You may also find that the conversation would end naturally when you’re introduced to a new person and you start chatting with them and walk away with a smile. No one is going to get offended when you walk around at a party, everyone with brains come to a party to meet people.
Getting drunk and dancing like you’re at a frat party will become the topic of many conversations, and it’s never a great way to meet people at a party. If you want to party, then go on and dance. If you want to meet bigwigs and interesting people, sashay in the crowd and stop occasionally to chitchat.
Timing it right
In most places, unless it’s specified against it, being fashionably late is the in-thing. We see everyone do it, though some people scowl about it.
It’s always better to arrive when the party’s sprung to life rather than getting to the place even before the lights are on. And another fact to remember is that most people wouldn’t have arrived yet, which makes meeting new people that much harder. When the party’s young, most people prefer to sit down in a corner than walk around. Talking to someone who’s just relaxing will make it look like you’re hitting on them, when all you have in mind is networking!

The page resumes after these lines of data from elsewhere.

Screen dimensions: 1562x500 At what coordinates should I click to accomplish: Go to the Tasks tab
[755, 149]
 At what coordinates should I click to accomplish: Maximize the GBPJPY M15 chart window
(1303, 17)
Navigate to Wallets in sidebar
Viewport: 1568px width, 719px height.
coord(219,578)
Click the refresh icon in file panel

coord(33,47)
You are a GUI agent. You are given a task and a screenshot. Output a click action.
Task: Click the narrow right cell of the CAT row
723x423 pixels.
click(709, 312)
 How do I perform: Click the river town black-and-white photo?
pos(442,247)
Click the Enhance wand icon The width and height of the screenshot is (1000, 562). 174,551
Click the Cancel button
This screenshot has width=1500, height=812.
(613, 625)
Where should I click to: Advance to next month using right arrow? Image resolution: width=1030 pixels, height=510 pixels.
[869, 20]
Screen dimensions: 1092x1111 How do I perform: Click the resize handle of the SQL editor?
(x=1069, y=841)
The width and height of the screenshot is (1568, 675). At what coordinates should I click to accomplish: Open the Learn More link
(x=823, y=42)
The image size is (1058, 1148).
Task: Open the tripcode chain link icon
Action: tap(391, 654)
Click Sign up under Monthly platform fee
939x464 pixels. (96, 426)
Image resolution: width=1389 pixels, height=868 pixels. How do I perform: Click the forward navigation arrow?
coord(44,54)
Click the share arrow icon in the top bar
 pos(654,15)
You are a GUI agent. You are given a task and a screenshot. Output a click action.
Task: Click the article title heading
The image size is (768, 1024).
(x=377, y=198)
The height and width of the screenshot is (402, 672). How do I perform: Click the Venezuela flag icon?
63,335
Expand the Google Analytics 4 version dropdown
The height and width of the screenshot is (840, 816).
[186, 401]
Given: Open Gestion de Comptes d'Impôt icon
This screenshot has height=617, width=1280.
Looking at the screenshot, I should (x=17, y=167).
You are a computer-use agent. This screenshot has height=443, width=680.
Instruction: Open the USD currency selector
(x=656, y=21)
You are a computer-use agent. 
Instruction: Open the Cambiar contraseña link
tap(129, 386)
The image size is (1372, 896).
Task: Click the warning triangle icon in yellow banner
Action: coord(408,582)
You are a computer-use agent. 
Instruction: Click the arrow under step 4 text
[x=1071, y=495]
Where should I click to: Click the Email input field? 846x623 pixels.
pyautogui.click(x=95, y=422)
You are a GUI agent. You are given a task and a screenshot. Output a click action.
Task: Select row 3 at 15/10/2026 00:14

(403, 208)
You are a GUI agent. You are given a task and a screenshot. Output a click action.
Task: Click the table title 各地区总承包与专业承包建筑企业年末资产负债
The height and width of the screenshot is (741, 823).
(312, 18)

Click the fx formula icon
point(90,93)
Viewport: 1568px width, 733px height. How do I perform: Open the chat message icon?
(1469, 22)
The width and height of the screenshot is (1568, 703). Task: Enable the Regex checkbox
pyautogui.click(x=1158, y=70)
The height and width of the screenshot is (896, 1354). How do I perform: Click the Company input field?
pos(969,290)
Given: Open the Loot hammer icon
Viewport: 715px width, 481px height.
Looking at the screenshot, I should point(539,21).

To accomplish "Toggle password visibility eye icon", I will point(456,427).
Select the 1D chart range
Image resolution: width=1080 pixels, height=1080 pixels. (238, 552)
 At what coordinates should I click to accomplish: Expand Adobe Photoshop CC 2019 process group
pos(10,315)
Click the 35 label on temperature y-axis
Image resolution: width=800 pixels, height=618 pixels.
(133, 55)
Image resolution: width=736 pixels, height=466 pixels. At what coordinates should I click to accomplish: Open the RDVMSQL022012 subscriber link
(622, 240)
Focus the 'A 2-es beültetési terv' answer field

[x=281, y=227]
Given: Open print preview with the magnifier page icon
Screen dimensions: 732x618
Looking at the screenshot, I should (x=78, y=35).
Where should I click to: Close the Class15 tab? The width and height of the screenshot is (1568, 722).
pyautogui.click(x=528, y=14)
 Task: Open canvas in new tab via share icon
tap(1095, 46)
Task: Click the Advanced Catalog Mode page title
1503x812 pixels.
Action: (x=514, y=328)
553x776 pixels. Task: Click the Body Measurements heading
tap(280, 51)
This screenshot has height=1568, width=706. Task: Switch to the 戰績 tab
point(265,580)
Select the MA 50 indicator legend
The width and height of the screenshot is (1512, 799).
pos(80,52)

Wait until the party’s starting to come alive with people and everyone’s conversing and willing to open up.
Towards the end of the party, make sure you’ve got phone numbers of all your new friends, and head off before you become party dregs or a part of the furniture.
Talking to people and building your network
Meeting people at parties is the new in-thing. Gone are the days when talking to someone at a party meant that you’re hitting on them. These days, partying is a lot more about communicating rather than hooking up or entering the dance frenzy. If you still think partying is meant only to lay chicks or meet cute blokes, grow up or party at some teenage dance club.
Use these tips on how to talk at a party and strengthen your business network connections. It’s easier and can open more doors of opportunity than you can imagine.